### MATERIAL PROVIDED

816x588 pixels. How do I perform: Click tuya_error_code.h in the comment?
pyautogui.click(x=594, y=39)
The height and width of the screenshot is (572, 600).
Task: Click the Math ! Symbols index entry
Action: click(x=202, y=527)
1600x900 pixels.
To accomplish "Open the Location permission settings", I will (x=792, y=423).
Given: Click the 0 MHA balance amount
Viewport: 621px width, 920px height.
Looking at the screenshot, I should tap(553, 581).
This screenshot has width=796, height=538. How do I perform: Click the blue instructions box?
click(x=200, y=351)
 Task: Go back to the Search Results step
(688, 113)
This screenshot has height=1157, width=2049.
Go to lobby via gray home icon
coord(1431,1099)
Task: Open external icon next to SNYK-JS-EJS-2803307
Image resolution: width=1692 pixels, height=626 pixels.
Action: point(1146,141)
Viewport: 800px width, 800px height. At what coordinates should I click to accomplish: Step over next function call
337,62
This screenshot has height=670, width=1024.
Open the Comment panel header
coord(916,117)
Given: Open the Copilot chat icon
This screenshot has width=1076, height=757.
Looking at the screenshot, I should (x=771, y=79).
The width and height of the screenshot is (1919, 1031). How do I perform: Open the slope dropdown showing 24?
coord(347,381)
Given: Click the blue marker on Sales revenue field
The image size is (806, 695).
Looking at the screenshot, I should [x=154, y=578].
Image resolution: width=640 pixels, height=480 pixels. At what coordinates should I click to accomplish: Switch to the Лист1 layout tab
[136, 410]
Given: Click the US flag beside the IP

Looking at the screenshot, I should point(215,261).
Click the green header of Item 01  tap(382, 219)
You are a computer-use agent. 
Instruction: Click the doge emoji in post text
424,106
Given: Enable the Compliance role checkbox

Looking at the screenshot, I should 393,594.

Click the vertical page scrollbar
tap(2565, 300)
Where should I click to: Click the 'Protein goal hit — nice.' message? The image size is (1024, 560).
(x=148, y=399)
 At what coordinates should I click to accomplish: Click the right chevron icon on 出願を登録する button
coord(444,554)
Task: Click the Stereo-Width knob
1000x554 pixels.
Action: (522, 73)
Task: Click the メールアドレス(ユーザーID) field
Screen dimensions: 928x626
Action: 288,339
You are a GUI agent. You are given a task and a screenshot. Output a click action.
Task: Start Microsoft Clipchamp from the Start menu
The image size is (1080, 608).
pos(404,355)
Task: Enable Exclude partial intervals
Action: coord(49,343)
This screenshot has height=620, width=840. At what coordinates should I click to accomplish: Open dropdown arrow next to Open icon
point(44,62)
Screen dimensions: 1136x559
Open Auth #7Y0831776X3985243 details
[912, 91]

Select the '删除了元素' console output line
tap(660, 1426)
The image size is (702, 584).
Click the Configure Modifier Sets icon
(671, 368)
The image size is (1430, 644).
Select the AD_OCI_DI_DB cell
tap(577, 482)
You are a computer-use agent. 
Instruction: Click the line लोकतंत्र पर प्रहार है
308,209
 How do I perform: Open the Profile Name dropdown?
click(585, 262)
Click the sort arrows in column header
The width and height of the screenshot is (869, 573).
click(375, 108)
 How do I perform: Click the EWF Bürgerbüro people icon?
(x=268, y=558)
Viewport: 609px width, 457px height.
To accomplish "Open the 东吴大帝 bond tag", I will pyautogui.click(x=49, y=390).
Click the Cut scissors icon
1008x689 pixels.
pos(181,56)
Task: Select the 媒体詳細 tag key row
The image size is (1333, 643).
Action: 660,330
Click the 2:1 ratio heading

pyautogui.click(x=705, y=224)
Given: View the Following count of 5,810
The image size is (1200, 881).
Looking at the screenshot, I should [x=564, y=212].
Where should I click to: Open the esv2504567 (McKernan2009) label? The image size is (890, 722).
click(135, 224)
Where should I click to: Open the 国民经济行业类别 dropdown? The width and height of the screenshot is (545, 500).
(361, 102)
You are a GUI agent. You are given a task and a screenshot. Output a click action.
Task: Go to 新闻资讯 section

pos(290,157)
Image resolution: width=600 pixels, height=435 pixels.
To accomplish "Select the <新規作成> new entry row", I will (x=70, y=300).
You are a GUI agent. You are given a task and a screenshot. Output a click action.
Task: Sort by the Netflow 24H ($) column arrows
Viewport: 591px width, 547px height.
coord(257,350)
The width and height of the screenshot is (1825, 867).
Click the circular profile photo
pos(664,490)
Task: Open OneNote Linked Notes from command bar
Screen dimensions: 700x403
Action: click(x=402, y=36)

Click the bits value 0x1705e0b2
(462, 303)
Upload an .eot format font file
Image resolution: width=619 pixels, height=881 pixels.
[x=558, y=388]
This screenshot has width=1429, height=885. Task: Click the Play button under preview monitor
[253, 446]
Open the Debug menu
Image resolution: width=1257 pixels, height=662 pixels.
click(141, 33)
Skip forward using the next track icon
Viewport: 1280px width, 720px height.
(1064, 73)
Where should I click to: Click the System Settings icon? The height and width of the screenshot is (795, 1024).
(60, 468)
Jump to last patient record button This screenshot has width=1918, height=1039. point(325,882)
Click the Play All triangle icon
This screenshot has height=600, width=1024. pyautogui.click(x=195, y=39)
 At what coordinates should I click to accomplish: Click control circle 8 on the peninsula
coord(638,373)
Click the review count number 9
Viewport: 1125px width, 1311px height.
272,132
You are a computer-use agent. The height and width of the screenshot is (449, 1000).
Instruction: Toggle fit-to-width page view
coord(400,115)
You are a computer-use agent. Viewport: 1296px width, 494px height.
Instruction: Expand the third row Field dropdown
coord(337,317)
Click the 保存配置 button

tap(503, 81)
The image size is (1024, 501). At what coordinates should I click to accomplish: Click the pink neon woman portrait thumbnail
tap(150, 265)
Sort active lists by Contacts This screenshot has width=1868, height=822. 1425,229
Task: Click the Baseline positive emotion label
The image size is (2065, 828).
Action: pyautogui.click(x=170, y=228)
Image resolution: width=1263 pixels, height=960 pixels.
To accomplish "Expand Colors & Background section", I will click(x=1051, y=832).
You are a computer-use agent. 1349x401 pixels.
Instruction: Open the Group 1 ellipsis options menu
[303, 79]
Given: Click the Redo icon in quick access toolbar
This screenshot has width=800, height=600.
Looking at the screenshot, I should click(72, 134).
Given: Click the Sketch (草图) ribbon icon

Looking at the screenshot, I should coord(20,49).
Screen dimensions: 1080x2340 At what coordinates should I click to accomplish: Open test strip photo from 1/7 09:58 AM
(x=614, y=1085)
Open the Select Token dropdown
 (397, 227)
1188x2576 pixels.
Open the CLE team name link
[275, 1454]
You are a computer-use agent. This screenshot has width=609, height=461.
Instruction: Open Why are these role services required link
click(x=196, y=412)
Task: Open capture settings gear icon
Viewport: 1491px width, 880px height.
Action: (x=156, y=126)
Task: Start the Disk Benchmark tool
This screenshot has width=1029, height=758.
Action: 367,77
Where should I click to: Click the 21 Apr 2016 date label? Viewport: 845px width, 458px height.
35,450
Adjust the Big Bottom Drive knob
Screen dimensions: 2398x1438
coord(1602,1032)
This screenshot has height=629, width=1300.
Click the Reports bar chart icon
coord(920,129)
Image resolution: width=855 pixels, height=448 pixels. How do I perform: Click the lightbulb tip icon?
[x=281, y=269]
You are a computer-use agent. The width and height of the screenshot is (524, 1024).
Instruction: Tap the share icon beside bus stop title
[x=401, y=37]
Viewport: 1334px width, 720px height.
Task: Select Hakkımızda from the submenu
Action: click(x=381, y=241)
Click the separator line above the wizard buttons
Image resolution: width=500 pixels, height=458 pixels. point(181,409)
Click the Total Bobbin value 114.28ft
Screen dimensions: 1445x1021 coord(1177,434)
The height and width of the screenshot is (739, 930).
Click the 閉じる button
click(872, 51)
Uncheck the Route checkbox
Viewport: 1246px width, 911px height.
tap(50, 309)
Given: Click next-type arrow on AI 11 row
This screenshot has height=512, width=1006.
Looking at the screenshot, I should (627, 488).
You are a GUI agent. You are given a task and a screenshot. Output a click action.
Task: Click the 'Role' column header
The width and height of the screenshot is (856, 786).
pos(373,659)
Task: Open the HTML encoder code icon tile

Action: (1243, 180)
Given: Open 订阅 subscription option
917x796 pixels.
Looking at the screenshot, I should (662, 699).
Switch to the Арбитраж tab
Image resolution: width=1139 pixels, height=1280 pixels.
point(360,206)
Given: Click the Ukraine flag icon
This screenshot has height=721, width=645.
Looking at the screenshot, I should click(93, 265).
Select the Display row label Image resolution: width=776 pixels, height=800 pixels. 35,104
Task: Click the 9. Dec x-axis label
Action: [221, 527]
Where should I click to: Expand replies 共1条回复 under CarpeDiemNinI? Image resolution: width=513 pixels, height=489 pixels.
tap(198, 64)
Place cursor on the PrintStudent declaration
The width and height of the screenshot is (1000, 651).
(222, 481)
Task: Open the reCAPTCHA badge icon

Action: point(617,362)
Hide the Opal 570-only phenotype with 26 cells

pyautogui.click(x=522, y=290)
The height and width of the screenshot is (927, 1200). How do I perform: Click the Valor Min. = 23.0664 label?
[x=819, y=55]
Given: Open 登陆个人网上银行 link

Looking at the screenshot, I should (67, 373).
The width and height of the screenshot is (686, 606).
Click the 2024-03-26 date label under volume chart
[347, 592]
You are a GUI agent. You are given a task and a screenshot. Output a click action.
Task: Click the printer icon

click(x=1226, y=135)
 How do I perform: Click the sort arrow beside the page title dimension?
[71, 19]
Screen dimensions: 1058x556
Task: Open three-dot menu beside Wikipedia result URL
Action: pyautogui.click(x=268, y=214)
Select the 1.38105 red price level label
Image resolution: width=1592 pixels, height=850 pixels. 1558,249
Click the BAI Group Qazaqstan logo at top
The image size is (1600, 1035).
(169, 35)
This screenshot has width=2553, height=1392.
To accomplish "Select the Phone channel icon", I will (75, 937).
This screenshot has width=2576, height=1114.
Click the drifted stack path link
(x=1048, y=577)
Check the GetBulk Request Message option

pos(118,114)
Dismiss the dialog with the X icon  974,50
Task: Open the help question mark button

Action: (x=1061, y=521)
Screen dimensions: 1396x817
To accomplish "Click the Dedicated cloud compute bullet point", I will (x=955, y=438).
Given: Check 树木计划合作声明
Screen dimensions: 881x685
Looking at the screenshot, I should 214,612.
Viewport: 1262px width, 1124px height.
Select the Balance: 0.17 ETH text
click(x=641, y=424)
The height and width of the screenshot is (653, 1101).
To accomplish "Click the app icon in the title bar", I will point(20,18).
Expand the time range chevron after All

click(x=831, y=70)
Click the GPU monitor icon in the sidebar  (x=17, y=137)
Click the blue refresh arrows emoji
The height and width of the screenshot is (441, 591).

######

■ **WORK REQUEST**:
Within the listing above, extract exactly the lines from the line with "The image size is (806, 695)." to the line with "The image size is (702, 584).", the two named lines included, and no others.

■ **EXERCISE OUTPUT**:
The image size is (806, 695).
Looking at the screenshot, I should [x=154, y=578].
Image resolution: width=640 pixels, height=480 pixels. At what coordinates should I click to accomplish: Switch to the Лист1 layout tab
[136, 410]
Given: Click the US flag beside the IP

Looking at the screenshot, I should point(215,261).
Click the green header of Item 01  tap(382, 219)
You are a computer-use agent. 
Instruction: Click the doge emoji in post text
424,106
Given: Enable the Compliance role checkbox

Looking at the screenshot, I should 393,594.

Click the vertical page scrollbar
tap(2565, 300)
Where should I click to: Click the 'Protein goal hit — nice.' message? The image size is (1024, 560).
(x=148, y=399)
 At what coordinates should I click to accomplish: Click the right chevron icon on 出願を登録する button
coord(444,554)
Task: Click the Stereo-Width knob
1000x554 pixels.
Action: (522, 73)
Task: Click the メールアドレス(ユーザーID) field
Screen dimensions: 928x626
Action: 288,339
You are a GUI agent. You are given a task and a screenshot. Output a click action.
Task: Start Microsoft Clipchamp from the Start menu
The image size is (1080, 608).
pos(404,355)
Task: Enable Exclude partial intervals
Action: coord(49,343)
This screenshot has height=620, width=840. At what coordinates should I click to accomplish: Open dropdown arrow next to Open icon
point(44,62)
Screen dimensions: 1136x559
Open Auth #7Y0831776X3985243 details
[912, 91]

Select the '删除了元素' console output line
tap(660, 1426)
The image size is (702, 584).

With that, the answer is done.